Page style: this reference follows the same “encyclopedic card + portrait + usage contract” logic as the keyword pages, but for stdlib modules.

Summary

Overview

FieldValue
Pathkernel/memory.vitl
Familykernel
Kindpublic stdlib surface
Line count153
Declared procedures18
Declared forms/picks1

`kernel/memory.vitl` is a public stdlib surface inside the `kernel` family. It should be read as one focused slice of the broader family responsibility: System-facing runtime helpers such as process, scheduler, threads, sync, users, signals, network, device, and memory.

Purpose

This file should be chosen because of responsibility, not because its name “sounds close enough”. Inside the kernel family, it carries one focused part of the contract and keeps that responsibility separate from neighboring concerns.

  • A service manager may use scheduler, process, and signals while keeping policy in separate code.
  • A network-facing runtime should explain why it depends on kernel surfaces instead of lighter families.

Top-level API inventory

SurfaceItems
Proceduresmmap, munmap, mprotect, madvise, msync, mlock, munlock, mlockall, munlockall, brk, sbrk, get_meminfo
FormsMemInfo
Picksnone declared at top level
ConstantsPROT_NONE, PROT_READ, PROT_WRITE, PROT_EXEC, MAP_SHARED, MAP_PRIVATE, MAP_FIXED, MAP_ANONYMOUS, MADV_NORMAL, MADV_RANDOM, MADV_SEQUENTIAL, MADV_WILLNEED

Imported surfaces

This file does not advertise a top-level `use` surface in its opening declarations. That often means it is either self-contained or an aggregation layer.

How to use this module

Start by reading the file as an ownership boundary. Ask three questions: what enters this module, what stable types or procedures it exports, and what adjacent module should stay outside of it.

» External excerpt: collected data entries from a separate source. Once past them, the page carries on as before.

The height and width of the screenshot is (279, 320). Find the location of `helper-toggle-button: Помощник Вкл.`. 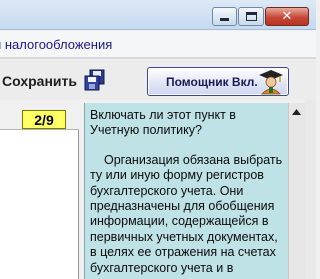

helper-toggle-button: Помощник Вкл. is located at coordinates (218, 82).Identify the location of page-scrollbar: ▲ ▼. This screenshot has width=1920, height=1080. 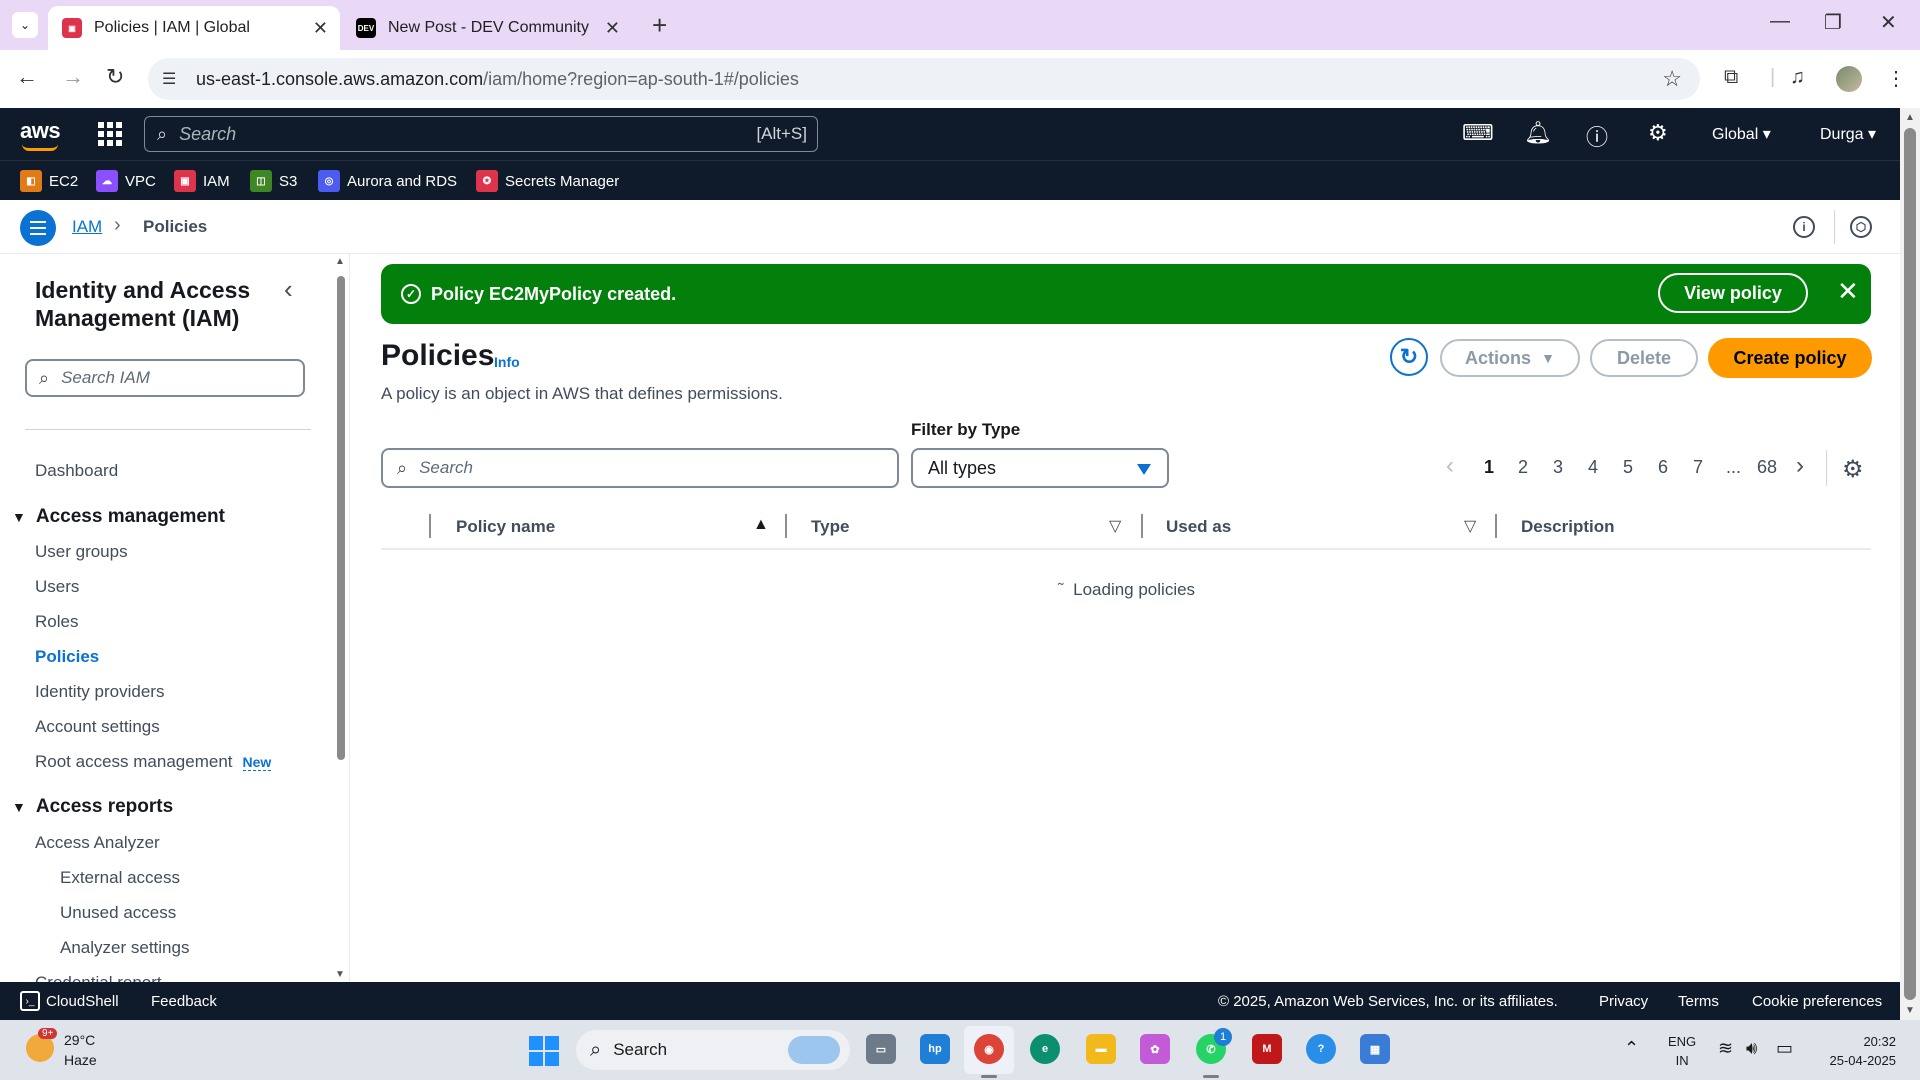
(1910, 564).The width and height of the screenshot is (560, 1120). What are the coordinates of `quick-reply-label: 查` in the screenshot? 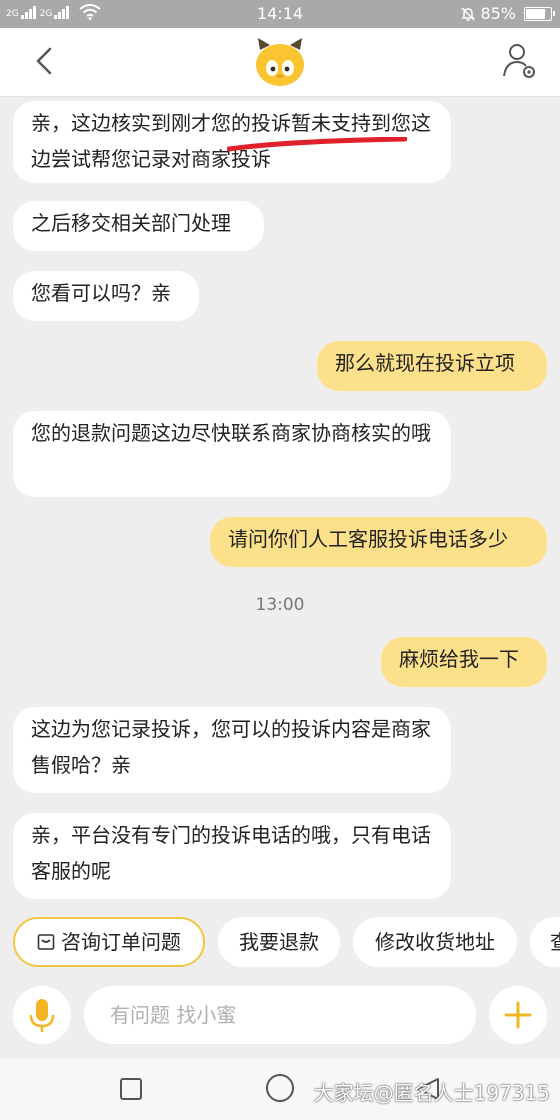 It's located at (555, 942).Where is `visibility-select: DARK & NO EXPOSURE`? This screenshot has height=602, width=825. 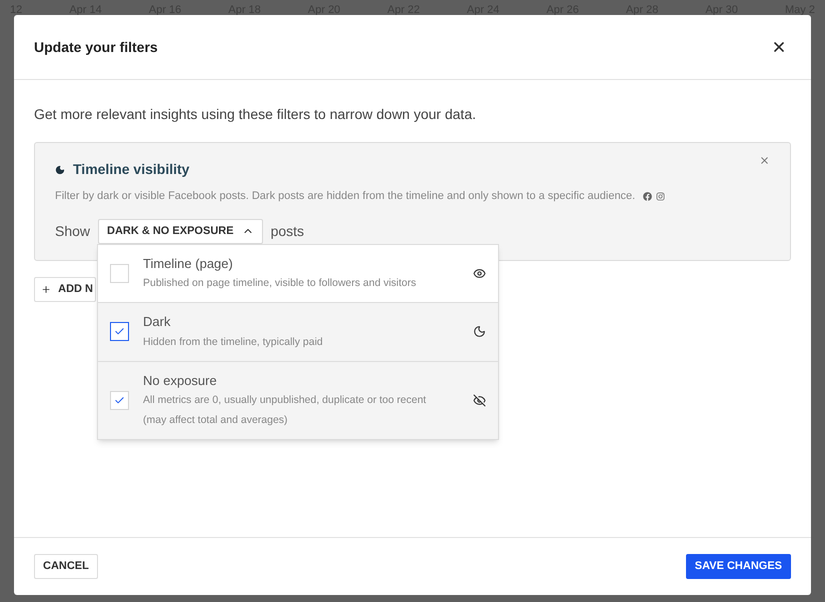
visibility-select: DARK & NO EXPOSURE is located at coordinates (180, 231).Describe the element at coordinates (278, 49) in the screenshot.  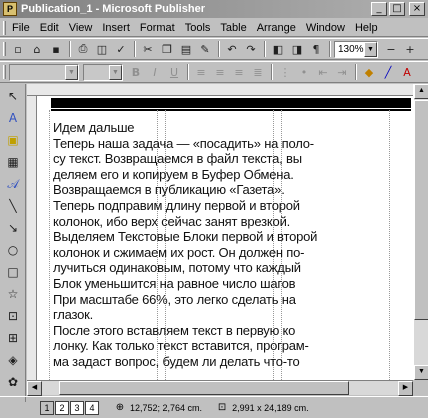
I see `bring-front-icon: ◧` at that location.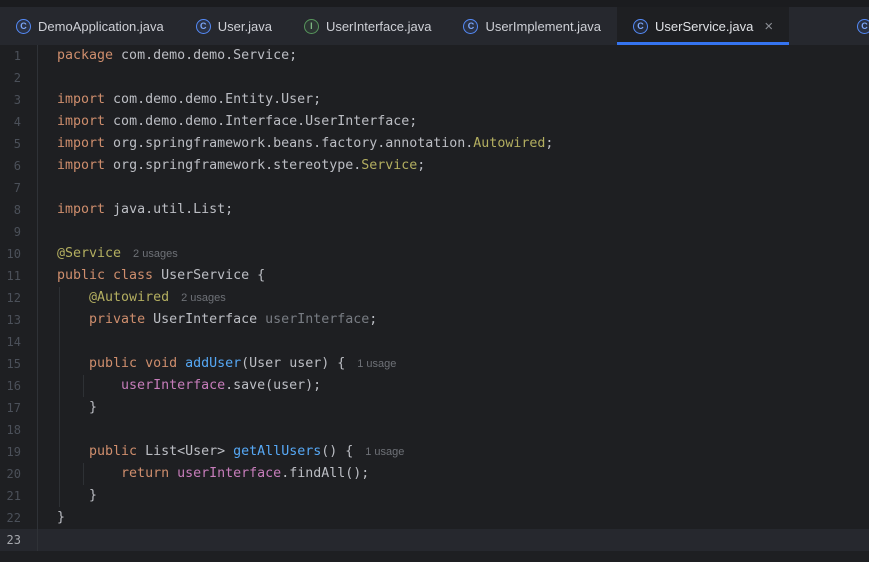  What do you see at coordinates (118, 254) in the screenshot?
I see `code-text: @Service 2 usages` at bounding box center [118, 254]. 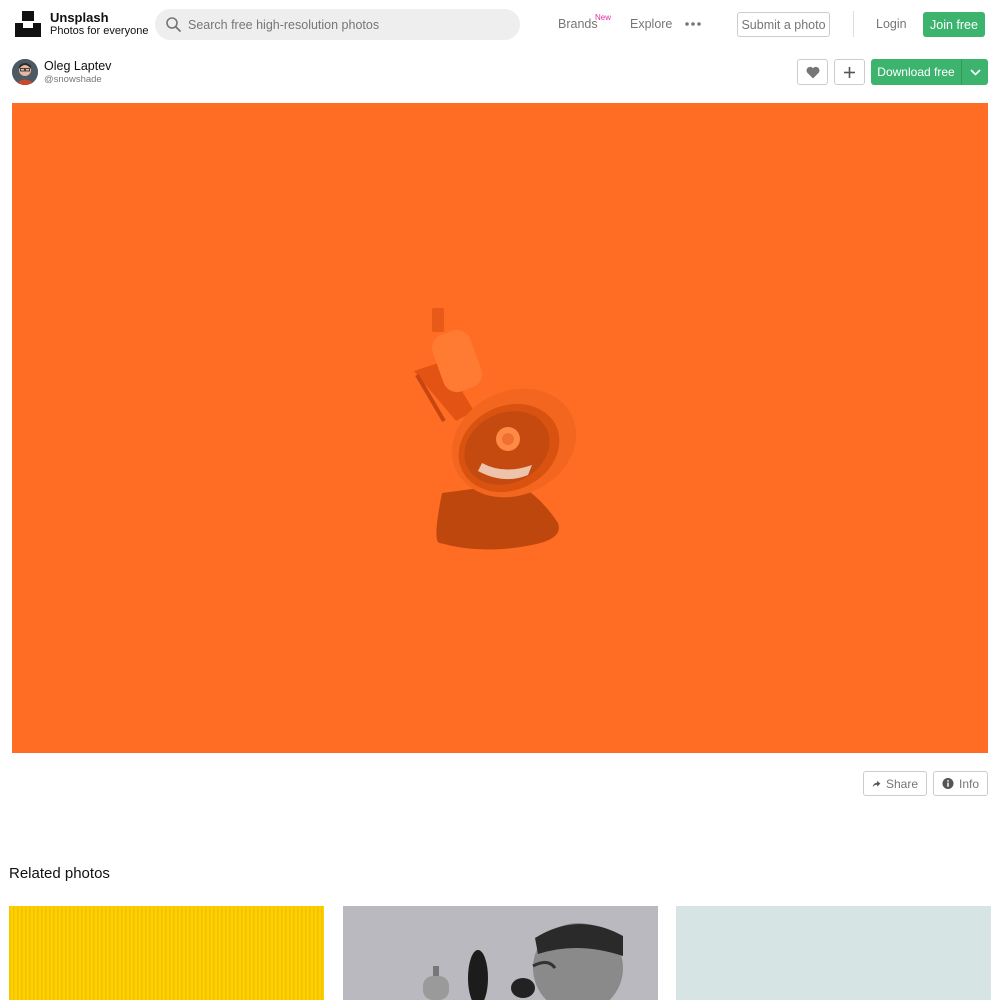 I want to click on like-button, so click(x=812, y=72).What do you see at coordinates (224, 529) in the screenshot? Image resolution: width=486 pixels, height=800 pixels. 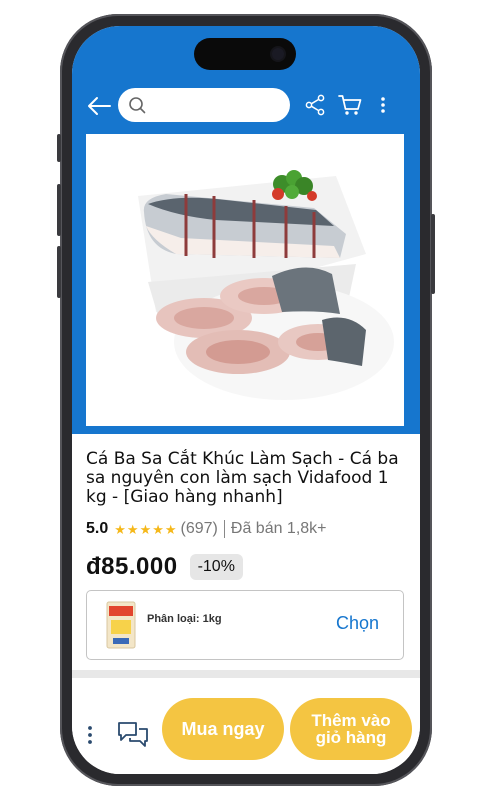 I see `divider` at bounding box center [224, 529].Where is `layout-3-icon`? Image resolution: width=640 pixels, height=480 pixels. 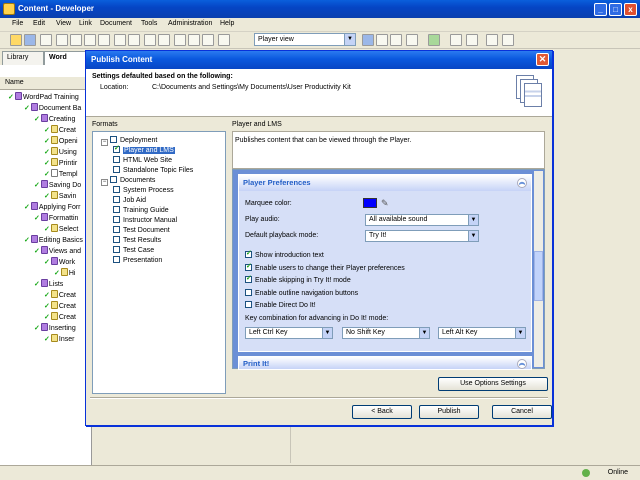 layout-3-icon is located at coordinates (396, 40).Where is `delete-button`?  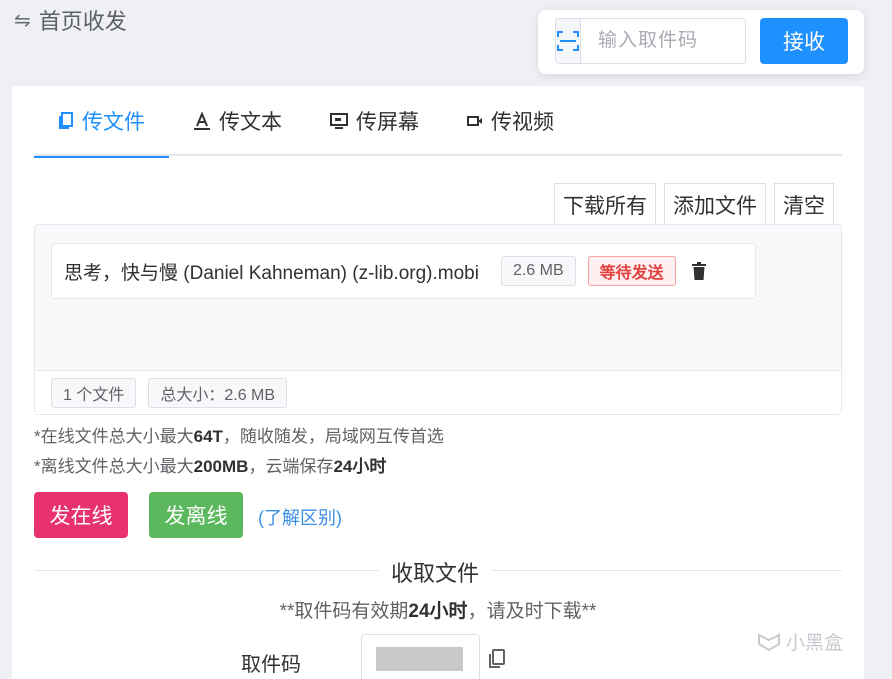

  1. Open the family page first to understand why this area of the stdlib exists.
  2. Read the source excerpt below to see the namespace, imports, and first declared surfaces.
  3. Check the neighbor list to avoid coupling this module with an adjacent responsibility by habit.

Source shape

space vitte/kernel_name/memory
   Kernel Memory Management — Virtual Memory, Paging
   Memory mapping, page management, memory protection
   ========================================================= >>>
// Memory protection flag_bits
const PROT_NONE: i32 = 0
const PROT_READ: i32 = 1
const PROT_WRITE: i32 = 2
const PROT_EXEC: i32 = 4
// Memory mapping flag_bits

The excerpt is not meant to replace the file. It exists to make the module recognizable at first glance, the same way a Wikipedia infobox helps the reader orient before reading the whole article.

Integration boundaries

Within kernel, this file should remain focused. If a future helper changes the host boundary, scheduling boundary, or data-shape boundary, it probably belongs in a neighbor module instead of being added here by convenience.

  • Family responsibility: System-facing runtime helpers such as process, scheduler, threads, sync, users, signals, network, device, and memory.
  • Family architecture role: Use `kernel` when the program explicitly models system services, scheduling, process behavior, or device-facing coordination.